• **REQUIRED ACTIONS**:
1) Decide whether each statement agrees with the federal debt commentary below. Answer yes or no for (a), (b) and (c), and quote the deciding words of the text for each. (a) "Public debt" excludes the portion of the debt held by the government in its trust funds. (b) Republicans succeeded in reforming Social Security in 2005. (c) Higher taxes will help the cause of future growth.
2) In the federal debt commentary below, which programs does the report say are growing faster than the economy?

• **DOCUMENT SECTION**:
========================
Today's report from the non-partisan Committee for a Responsible Federal Budget is a sobering read:
“Public debt” refers to the portion of the debt not held by the government in its various trust funds.
The solution, the report states, must revolve around reforms to “programs that are growing faster than the economy — notably Medicare, Medicaid, Social Security, and certain tax policies.” (The latter is identified elsewhere as the tax cuts of 2001 and 2003.) These cheery-eyed suggestions are the most frightening part of the report. They are so obvious, and they have so little chance of being put into effect.
The current Democratic Congress is always happy to lean harder on the taxpayer, but that well is pretty shallow and already running dry, and higher taxes will not help the cause of future growth. And as for the entitlement reforms — the most important part of any fiscal solution for the U.S. government — widespread dependency on entitlements has made reform politically impossible. Republicans were turned back by the special interests blocking Social Security reform in 2005. Democrats' planned cuts to Medicare have made senior citizens the strongest opponents of President Obama's planned health care reforms.
What does a fiscal crisis look like? The report offers a few small hints:
Well before the debt approaches such startling heights, fears of inflation and a prospective decline in the value of the dollar would cause investors to demand higher interest rates and shift out of U.S. Treasury securities. The excessive debt would also affect citizens in their everyday lives by harming the American standard of living through slower economic growth and dampening wages, and shrinking the government's ability to reduce taxes, invest, or provide a safety net.
The national path of least resistance leads to that or something like it, and neither party seems equipped or prepared to prevent it.
========================
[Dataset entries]
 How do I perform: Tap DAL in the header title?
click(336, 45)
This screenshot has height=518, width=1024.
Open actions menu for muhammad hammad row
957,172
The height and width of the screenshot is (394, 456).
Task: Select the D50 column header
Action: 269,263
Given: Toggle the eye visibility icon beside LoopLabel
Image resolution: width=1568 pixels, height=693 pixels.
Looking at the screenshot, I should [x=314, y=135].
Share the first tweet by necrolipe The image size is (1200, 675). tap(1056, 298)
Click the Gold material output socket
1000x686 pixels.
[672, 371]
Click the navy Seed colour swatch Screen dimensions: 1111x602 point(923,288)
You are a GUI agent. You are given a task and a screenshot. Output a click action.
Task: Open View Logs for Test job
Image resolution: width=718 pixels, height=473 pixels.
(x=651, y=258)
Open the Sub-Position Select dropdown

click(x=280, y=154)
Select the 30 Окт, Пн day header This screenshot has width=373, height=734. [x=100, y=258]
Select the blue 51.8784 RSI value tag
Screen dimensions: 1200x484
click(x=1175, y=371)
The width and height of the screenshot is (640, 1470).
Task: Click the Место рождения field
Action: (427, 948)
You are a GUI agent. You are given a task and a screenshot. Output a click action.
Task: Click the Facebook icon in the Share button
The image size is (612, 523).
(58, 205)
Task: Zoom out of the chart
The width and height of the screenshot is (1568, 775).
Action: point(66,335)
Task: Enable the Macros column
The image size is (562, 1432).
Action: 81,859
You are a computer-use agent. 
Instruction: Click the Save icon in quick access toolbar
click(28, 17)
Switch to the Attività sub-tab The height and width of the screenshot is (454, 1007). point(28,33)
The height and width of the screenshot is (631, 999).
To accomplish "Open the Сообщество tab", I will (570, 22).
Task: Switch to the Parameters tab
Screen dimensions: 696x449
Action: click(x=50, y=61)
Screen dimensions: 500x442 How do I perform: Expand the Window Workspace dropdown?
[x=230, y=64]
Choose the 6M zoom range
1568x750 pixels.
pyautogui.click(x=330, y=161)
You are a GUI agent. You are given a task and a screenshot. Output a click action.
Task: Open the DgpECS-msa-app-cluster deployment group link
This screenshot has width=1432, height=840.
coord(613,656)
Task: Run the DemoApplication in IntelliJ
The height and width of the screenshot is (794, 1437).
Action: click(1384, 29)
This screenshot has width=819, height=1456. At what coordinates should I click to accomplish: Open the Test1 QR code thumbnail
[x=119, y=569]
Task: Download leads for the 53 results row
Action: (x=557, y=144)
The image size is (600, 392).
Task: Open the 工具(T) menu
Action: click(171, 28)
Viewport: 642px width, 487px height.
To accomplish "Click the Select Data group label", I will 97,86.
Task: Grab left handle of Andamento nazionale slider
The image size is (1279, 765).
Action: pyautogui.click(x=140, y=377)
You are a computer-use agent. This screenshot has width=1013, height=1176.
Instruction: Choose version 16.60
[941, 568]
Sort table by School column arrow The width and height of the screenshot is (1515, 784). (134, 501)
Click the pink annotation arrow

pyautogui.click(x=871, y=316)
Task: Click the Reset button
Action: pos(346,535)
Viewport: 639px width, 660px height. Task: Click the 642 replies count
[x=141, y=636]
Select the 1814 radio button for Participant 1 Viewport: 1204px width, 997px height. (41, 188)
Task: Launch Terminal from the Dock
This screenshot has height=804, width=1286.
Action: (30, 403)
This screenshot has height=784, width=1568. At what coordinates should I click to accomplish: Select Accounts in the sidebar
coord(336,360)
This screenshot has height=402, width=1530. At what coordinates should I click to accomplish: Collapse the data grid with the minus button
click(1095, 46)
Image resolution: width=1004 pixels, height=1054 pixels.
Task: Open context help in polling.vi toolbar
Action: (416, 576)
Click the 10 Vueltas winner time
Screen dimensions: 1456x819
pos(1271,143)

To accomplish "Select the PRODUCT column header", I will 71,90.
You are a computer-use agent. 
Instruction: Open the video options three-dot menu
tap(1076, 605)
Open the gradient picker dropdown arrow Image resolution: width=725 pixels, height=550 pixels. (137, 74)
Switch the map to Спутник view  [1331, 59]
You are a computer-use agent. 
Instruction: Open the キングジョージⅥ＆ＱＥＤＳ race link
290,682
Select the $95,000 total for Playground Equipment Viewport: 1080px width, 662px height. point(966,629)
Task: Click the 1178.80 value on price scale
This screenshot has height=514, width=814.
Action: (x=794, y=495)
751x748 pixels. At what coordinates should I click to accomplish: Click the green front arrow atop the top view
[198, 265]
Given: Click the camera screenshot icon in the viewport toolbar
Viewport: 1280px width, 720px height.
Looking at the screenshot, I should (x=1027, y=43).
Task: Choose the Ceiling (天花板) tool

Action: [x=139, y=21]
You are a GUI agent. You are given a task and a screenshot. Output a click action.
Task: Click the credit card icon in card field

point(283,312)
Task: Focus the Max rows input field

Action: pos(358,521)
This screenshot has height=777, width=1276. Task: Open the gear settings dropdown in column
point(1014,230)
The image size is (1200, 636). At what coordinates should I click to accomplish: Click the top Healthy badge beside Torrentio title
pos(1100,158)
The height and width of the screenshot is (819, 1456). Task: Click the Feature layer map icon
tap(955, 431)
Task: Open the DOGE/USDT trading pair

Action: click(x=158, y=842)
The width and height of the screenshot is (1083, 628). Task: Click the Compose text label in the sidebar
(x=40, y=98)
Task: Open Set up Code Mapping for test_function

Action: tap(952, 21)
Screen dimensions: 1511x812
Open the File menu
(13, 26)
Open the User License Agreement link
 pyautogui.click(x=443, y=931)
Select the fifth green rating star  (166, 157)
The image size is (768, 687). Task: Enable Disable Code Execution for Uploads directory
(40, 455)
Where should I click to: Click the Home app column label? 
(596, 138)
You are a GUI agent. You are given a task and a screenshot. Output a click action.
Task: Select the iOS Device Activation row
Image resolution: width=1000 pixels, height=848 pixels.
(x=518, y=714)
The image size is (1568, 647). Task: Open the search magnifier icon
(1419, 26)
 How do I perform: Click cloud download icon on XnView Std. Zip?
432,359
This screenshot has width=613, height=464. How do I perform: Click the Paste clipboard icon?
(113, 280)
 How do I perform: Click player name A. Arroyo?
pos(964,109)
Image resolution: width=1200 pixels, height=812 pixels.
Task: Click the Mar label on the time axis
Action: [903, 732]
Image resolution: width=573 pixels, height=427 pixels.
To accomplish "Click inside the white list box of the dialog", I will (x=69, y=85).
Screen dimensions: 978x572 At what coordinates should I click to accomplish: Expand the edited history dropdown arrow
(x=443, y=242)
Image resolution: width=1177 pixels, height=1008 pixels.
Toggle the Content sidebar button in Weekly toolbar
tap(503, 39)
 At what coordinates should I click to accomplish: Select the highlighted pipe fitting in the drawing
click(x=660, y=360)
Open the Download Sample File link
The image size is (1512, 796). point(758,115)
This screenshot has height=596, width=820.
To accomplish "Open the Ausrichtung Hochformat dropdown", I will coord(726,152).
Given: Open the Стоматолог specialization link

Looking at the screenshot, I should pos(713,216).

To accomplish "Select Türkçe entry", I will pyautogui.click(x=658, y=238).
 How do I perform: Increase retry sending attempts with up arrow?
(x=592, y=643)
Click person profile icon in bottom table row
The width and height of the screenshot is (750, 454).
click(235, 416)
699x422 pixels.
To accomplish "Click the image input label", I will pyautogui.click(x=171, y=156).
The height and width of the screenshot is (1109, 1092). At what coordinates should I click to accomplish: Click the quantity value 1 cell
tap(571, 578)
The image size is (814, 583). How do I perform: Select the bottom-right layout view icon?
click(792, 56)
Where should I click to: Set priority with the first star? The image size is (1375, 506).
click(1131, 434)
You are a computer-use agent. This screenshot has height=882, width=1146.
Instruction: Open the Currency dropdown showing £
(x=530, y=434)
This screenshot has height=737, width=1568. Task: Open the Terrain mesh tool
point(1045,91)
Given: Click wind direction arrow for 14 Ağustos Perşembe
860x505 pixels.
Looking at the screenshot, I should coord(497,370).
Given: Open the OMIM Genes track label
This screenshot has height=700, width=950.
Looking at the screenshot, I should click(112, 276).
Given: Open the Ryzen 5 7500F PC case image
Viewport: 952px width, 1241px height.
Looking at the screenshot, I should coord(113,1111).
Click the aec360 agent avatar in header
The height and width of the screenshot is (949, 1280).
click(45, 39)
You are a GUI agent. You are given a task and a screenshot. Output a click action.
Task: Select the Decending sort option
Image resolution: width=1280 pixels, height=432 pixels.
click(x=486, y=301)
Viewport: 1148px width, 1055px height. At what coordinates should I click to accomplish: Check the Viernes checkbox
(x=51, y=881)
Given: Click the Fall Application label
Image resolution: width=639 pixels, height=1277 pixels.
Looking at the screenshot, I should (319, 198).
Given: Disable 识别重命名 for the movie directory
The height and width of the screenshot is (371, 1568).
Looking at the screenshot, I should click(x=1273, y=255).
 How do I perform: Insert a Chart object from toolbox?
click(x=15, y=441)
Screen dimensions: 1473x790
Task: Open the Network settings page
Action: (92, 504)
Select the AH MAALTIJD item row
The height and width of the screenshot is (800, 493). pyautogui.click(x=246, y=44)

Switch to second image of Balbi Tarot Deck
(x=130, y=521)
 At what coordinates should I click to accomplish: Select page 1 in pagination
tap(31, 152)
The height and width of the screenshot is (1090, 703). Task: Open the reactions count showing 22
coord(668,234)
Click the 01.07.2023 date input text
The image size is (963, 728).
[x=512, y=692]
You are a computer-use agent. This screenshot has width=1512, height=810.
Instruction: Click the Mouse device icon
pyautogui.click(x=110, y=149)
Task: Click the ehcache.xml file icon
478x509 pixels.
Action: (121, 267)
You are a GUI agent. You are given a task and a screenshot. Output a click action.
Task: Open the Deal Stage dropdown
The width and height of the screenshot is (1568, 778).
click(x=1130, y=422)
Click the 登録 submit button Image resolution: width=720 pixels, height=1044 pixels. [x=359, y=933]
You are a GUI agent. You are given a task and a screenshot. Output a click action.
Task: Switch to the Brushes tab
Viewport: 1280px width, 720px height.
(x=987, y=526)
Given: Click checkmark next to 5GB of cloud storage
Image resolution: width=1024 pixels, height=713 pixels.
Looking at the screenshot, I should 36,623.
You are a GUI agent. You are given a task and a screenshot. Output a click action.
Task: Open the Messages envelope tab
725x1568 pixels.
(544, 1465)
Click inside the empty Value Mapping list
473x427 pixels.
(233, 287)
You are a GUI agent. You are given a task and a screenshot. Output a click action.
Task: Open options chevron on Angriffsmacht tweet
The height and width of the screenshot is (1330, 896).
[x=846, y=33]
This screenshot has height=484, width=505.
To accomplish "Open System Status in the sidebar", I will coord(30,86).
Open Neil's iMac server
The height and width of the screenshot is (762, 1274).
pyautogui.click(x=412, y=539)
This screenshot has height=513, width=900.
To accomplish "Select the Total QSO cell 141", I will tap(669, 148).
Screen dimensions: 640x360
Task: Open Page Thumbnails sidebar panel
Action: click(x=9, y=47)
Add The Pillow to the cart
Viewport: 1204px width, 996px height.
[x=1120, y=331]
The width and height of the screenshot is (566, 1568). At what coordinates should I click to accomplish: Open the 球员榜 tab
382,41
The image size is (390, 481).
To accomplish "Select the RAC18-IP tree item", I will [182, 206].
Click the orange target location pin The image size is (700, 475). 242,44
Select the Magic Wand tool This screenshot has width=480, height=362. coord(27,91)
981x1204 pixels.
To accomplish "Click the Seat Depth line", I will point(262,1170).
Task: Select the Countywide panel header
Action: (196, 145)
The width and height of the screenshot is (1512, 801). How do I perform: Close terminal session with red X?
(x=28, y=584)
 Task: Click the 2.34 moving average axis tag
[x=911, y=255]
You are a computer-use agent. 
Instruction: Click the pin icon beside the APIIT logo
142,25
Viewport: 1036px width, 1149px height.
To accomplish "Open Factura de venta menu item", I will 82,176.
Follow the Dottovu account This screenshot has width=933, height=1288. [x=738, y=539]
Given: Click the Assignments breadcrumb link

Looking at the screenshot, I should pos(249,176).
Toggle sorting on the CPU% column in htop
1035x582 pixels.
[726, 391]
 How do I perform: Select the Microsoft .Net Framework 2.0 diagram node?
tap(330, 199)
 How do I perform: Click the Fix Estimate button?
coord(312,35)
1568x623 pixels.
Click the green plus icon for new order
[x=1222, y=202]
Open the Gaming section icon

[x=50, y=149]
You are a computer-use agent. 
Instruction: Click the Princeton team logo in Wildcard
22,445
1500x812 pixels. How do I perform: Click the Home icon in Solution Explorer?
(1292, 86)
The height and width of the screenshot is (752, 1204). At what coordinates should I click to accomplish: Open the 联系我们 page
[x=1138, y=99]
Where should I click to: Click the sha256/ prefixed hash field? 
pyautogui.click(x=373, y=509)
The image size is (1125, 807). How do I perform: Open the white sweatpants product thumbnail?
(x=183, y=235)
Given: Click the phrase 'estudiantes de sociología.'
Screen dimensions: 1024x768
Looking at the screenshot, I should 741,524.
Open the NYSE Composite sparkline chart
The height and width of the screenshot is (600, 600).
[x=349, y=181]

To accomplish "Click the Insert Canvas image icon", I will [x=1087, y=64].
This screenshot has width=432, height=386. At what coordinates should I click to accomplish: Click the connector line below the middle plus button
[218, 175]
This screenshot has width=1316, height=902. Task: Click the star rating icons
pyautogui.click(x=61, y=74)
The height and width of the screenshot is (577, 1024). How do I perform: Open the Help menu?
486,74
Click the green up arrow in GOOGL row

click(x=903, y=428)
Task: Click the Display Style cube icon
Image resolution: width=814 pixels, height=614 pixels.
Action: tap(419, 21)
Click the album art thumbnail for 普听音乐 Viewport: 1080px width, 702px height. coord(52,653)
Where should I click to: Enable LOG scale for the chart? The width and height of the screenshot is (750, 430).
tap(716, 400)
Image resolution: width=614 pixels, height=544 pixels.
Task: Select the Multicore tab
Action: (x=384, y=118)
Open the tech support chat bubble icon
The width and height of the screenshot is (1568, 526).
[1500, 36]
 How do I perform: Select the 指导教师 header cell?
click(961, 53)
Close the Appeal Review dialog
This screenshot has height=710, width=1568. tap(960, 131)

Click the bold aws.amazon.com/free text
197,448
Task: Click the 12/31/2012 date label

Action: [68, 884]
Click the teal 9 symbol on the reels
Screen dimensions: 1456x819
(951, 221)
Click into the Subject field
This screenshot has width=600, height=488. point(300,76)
========================
• **SOLUTION SET**:
1)
(a) Yes: "the portion of the debt not held by the government in its various trust funds."
(b) No: "Republicans were turned back by the special interests blocking Social Security reform in 2005."
(c) No: "higher taxes will not help the cause of future growth."

2) Medicare, Medicaid, Social Security, and certain tax policies.